==== Data to use ====

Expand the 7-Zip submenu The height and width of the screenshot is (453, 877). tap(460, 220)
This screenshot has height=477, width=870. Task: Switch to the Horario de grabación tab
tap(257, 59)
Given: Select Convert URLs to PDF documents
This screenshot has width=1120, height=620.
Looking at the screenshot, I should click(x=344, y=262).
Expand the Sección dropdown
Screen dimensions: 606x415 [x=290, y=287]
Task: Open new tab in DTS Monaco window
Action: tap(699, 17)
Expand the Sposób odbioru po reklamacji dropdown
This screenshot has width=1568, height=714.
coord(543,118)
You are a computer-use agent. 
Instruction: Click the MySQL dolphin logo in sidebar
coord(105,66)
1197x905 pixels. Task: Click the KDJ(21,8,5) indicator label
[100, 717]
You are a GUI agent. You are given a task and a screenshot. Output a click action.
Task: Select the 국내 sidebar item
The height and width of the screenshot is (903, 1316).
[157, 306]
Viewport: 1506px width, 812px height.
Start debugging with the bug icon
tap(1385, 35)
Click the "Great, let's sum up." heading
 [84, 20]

====

Work instruction
Output every line from the records, exactly as written.

Exercise answer
Expand the 7-Zip submenu The height and width of the screenshot is (453, 877). tap(460, 220)
This screenshot has height=477, width=870. Task: Switch to the Horario de grabación tab
tap(257, 59)
Given: Select Convert URLs to PDF documents
This screenshot has width=1120, height=620.
Looking at the screenshot, I should click(x=344, y=262).
Expand the Sección dropdown
Screen dimensions: 606x415 [x=290, y=287]
Task: Open new tab in DTS Monaco window
Action: tap(699, 17)
Expand the Sposób odbioru po reklamacji dropdown
This screenshot has width=1568, height=714.
coord(543,118)
You are a computer-use agent. 
Instruction: Click the MySQL dolphin logo in sidebar
coord(105,66)
1197x905 pixels. Task: Click the KDJ(21,8,5) indicator label
[100, 717]
You are a GUI agent. You are given a task and a screenshot. Output a click action.
Task: Select the 국내 sidebar item
The height and width of the screenshot is (903, 1316).
[157, 306]
Viewport: 1506px width, 812px height.
Start debugging with the bug icon
tap(1385, 35)
Click the "Great, let's sum up." heading
 [84, 20]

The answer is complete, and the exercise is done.